How do you know that you know?
Too many assumptions in that question to answer it without unpicking them somewhat.
A full answer is extremely complex.
A part answer is that it seems quite probable that the concept of knowledge is largely illusion, a simplification of probability distributions.
It seems that we are evolved entities with many levels of information processing systems, from the intracellular up through many levels of nervous system and through many levels of brain systems to memory, language, distinctions, abstractions and conceptualisation.
It seems that we are each part of a continuum of cellular life that is some 3 billion years old, yet for each of us, our particular form of multicellular life started at the junction of an egg and a sperm, and our bodies have developed from that into a collections of roughly a hundred trillion cooperating cells. It seems that every one of us is vastly more similar than we are different.
It seems that the neural networks of our brains get some order from the selection pressures of the deep time of our evolutionary history. We can sense things like smells, tastes, sounds, sights, touch, magnetism, electricity, heat. Our brains come pre-configured with areas evolved for spatial planning, temporal planning, face recognition, language, etc; but it takes experience in the real world (whatever that actually is) to populate and train these areas.
As very small children we form very simple concepts – simple binaries (like hot/cold, heavy/light, sharp/smooth, sweet/sour, light/dark, and then expand them with simple declarative judgements like right/wrong, good/bad). These binaries are the simplest possible way of classifying the vast diversity we find ourselves in, thus in a sense, we have no other option but to start from such simplicity. And it is powerful for each and every one of us to see that simplicity for what it is (a simple approximation) and to move beyond it, as soon as possible – by about age 7 seems to be about optimal.
We don’t come with instruction manuals.
We get born into our realities, our cultures, and for the most part we just absorb all the language and concepts of our culture without question. We accept implicit assumptions as truths. Questioning, if it comes at all, comes later.
Most cultures have evolved explanatory stories about the nature of the reality in which we exist.
For most people, over evolutionary time, when faced with the complexity of life, it seemed like something must have made it – so people created the ideas and stories of gods.
At least 4,000 years ago various traditions arose that started to seriously investigate the world in which we exist, and the ways in which we can think. Most of those traditions made assumptions about the nature of knowledge. Most started by assuming that there was such a thing as truth, and that it was worth pursuing.
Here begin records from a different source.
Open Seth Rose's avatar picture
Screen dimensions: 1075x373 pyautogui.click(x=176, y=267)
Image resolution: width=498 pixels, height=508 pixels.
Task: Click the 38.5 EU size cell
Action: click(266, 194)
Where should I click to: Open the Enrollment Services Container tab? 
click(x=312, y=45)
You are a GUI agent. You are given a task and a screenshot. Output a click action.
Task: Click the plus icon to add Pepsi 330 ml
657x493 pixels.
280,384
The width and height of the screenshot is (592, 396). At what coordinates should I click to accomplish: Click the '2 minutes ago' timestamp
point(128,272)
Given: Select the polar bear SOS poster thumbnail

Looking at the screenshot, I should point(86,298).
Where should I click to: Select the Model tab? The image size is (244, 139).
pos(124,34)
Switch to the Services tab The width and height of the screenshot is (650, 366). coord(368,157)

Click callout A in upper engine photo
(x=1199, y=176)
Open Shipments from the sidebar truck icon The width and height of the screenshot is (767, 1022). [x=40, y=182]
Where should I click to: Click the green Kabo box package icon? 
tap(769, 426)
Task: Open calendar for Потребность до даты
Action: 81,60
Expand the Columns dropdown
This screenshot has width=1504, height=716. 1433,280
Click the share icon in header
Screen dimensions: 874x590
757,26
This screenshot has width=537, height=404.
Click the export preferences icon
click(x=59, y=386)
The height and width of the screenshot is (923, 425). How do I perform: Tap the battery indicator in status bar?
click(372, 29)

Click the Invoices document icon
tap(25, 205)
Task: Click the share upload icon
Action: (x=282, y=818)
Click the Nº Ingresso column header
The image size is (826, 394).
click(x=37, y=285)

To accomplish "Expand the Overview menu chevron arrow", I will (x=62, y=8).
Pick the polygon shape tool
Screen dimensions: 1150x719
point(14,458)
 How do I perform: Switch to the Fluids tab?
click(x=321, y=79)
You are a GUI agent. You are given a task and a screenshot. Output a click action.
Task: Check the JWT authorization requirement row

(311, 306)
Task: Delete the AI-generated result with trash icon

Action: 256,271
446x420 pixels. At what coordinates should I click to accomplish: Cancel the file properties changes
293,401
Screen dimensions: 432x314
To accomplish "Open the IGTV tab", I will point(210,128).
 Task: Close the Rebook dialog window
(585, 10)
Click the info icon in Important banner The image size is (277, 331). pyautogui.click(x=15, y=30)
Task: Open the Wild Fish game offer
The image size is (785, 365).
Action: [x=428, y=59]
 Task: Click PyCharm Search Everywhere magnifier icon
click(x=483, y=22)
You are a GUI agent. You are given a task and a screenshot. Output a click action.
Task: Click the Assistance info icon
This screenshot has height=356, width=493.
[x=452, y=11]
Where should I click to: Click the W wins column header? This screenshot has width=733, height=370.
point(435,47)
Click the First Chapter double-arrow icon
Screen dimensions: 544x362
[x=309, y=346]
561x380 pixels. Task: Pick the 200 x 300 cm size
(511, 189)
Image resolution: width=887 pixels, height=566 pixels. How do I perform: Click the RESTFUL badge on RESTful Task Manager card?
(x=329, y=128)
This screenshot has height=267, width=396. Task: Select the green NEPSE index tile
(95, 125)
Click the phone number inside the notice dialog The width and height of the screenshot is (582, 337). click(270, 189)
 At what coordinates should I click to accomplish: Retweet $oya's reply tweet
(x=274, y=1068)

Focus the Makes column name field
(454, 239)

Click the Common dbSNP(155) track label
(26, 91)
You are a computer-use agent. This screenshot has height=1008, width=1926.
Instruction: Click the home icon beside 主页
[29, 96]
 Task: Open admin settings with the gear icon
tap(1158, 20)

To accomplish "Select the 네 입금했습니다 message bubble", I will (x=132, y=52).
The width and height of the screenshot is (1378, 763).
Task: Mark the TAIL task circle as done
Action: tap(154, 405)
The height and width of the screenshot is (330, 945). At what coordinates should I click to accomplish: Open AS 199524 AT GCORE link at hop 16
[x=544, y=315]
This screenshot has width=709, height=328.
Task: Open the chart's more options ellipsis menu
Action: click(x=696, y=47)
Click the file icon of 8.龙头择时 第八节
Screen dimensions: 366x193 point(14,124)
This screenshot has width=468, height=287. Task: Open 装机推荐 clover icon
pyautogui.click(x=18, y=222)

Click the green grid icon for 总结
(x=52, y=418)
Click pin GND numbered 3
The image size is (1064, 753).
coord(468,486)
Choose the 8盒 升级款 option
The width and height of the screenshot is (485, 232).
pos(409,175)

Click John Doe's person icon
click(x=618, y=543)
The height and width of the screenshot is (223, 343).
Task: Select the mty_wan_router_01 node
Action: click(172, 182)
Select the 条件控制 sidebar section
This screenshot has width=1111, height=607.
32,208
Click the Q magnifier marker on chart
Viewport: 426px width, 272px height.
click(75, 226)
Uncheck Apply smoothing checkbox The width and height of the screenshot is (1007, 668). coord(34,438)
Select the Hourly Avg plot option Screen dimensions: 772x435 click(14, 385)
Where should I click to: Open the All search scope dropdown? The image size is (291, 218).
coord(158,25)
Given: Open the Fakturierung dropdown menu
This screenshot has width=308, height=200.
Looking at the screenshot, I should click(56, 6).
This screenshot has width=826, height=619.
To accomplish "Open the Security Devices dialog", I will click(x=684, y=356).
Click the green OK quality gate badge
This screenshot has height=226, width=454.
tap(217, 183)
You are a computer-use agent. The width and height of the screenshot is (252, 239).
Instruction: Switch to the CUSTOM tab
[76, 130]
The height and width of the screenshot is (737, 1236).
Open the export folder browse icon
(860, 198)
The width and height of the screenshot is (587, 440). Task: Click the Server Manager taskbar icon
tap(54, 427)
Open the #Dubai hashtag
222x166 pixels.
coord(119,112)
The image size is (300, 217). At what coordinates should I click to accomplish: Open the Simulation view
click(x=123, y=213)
And so a tradition of what was then known as “natural philosophy” was born, and continued.
One of the children of this tradition was a person named Francis Bacon, who is, in modern times, probably the founder of the scientific method – of asking questions, and rather than attempting to answer the questions by logic and argument, actually performing experiments and measuring what happened. This is essentially the scientific method, and the accumulation of sets of data, and the concepts and abstracts that have evolved to relate those sets of data, has given us the modern scientific understanding of what we are.
One of the things that any experimenter notices very quickly is that there are always errors of measurement. One can only ever be sure about something to a particular degree of accuracy. If using a pencil and a ruler and the unaided human eye, the maximum accuracy possible is about a tenth of a millimetre (roughly 5 thousandths of an inch).
We can get much more accurate by building instruments to give us greater clarity, and each new generation of instruments gives us not only greater detail in our view of reality, but also an ability to build yet more accurate instruments.
That process continued until we ran into a limit that was first well documented by Werner Heisenberg – that shows that at a fundamental level we may know either the position or the momentum of a particle, but not both. The more we know about one aspect of its being, the less we can know about the other.
This became known as Heisenberg uncertainty, and it is a profound limit on the idea of knowledge in reality.
Then a logician named Kurt Goedel (a personal friend of Einstein’s and respected by Einstein as the greatest living mind) developed a theorem that demonstrated that even if we know all the starting conditions of a system, and all of the theorems of a system, there will be truths about that system that cannot be proven from those facts. This became known as his incompleteness theorem, and demonstrated yet another profound level of uncertainty even in the most abstract realm of logic. It is, to me, perhaps the most beautiful construct of any human mind that I have encountered.
It is intriguing to me how the popular stories of science capture only a very tiny fraction (often misleading) of the actual stories of science. Take Darwin as an example. The idea of evolution by natural selection that he is famous for is perhaps the single greatest step in understanding what we are, and what we might be capable of, but what is commonly understood is only a very small part of the story. Charles Darwin was a member of one of the wealthiest families in England. He had enough money that he could, essentially, hire the best captain and one of the best boats and crews for his purpose, for five years, to take him anywhere in the world he wanted to go, and to wait for him while he went walkabout where-ever he chose. Not many people had that sort of opportunity. The understanding Darwin arrived at posed a great threat to the established social order of his day, and he delayed publication for decades, until a penniless explorer Alfred Russell Wallace sent him essentially the same theory – they both presented their papers independently to the same meeting of the Linnean Society of London in 1859. What few people realise is that it was Darwin’s cousin Galton who founded and promoted the idea of Eugenics that became a driving force (if largely invisible) in much of what happened over the next hundred years, including much of what happened in world wars 1 & 2.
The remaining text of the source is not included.